Duras: un “ogre existentiel” s'expose
«Quelquefois, je faisais des articles pour les journaux. De temps en temps, j’écrivais pour le dehors, quand le dehors me submergeait, quand il y avait des choses qui me rendaient folle, outside, dans la rue.» Cet exergue inscrit au fronton d’un large mur teint en bleu de méthylène par l’artiste Thu Van Tran vaut comme ligne de force de l’exposition présentée à la BPI. Petite par la taille, mais riche par son contenu, elle tient dans un cube : sur les faces extérieurs de ce module, outside, la vie publique, mondaine et politique de Marguerite Donnadieu, dit Duras ; à l’intérieur, inside, le cabinet d’écriture, le laboratoire de l’écrivain, du dramaturge et du cinéaste. Dans cet antre épuré – évoquant par sa forme et ses couleurs la vision fantasmatique de l’auteur depuis son appartement de Trouville avec vue imaginaire sur le Mékong de sa jeunesse – sont présentés des manuscrits, des entretiens filmés, des enregistrements et une pièce maîtresse: la version intégrale du manuscrit d’India Song, en quatre-vingt feuillets annotés d'infinis repentirs et de corrections multicolores.

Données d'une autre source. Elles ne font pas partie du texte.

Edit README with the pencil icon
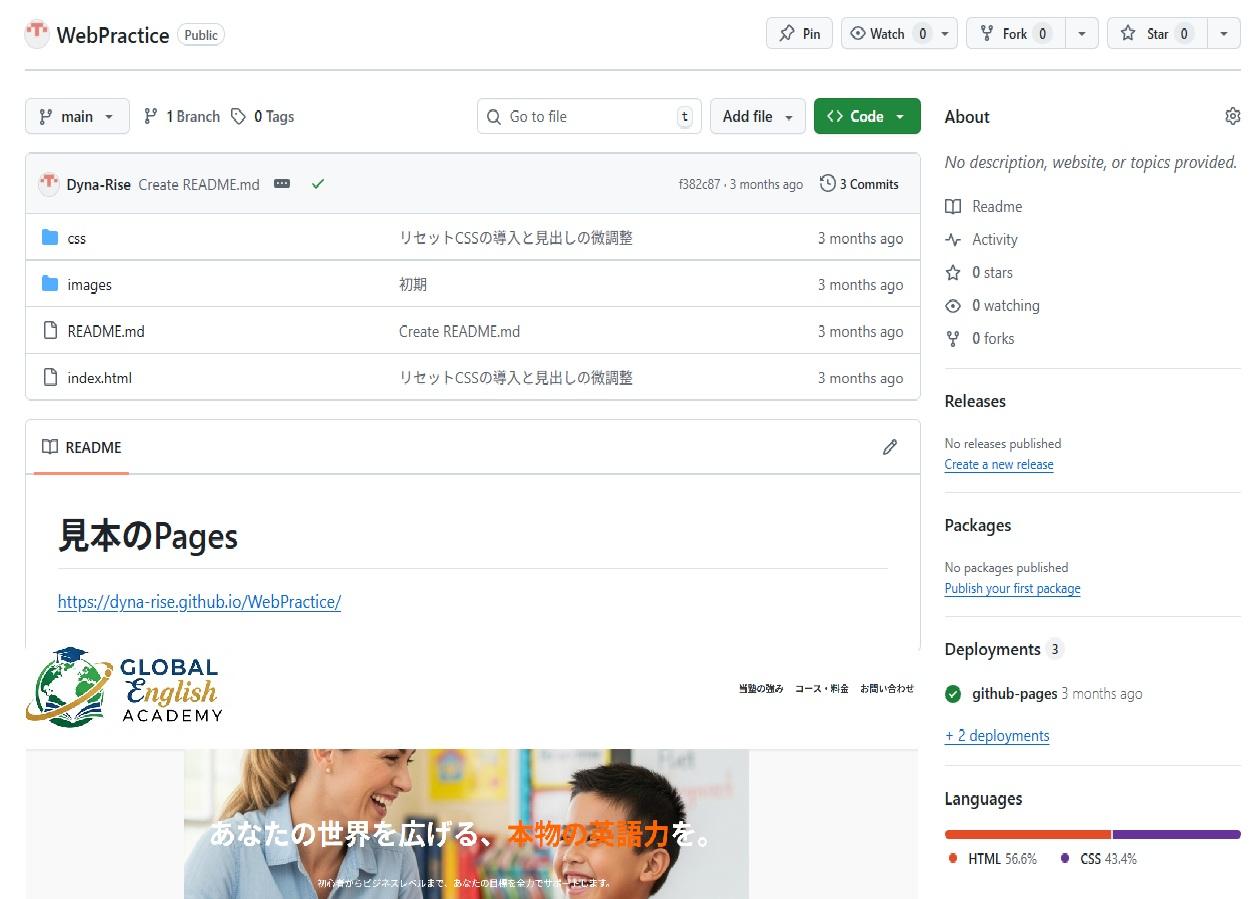Image resolution: width=1258 pixels, height=899 pixels. [x=889, y=447]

Esquisse d’une affiche de film (peinture) Marguerite Duras © Fonds Marguerite Duras / IMEC
Inside-outside, intérieur-extérieur: pas de réelle opposition dans les faits. Ce sont les deux faces d’une même œuvre et d’un même artiste. Car si Jean-Max Colard, critique d’art et maître d’œuvre de l’exposition, écrit avoir voulu réaliser non « une exposition sur Marguerite Duras » mais « le portrait de son œuvre, de son écriture », qu’est-ce que l'œuvre de l'écrivain, sans la mémoire de ses engagements et de ses amitiés, sans son compagnonnage au parti communiste, sans son intimité avec François Mitterrand, sa fréquentations des intellectuels Edgar Morin, Jean-Pierre Vernant, Georges Bataille, Maurice Blanchot ou Maurice Merleau-Ponty... sans son engagement contre la guerre d’Algérie et aux côtés de Jean Genet lors des évènements d'après Mai-68? Inversement, qu’aurait été La Douleur (1985) sans le retour de son compagnon, le résistant Robert Antelme, du camps de Dachau, et Un barrage contre le Pacifique (1950), India Song (1975) ou L’Amant (Prix Goncourt en1984) sans son enfance en Indochine ?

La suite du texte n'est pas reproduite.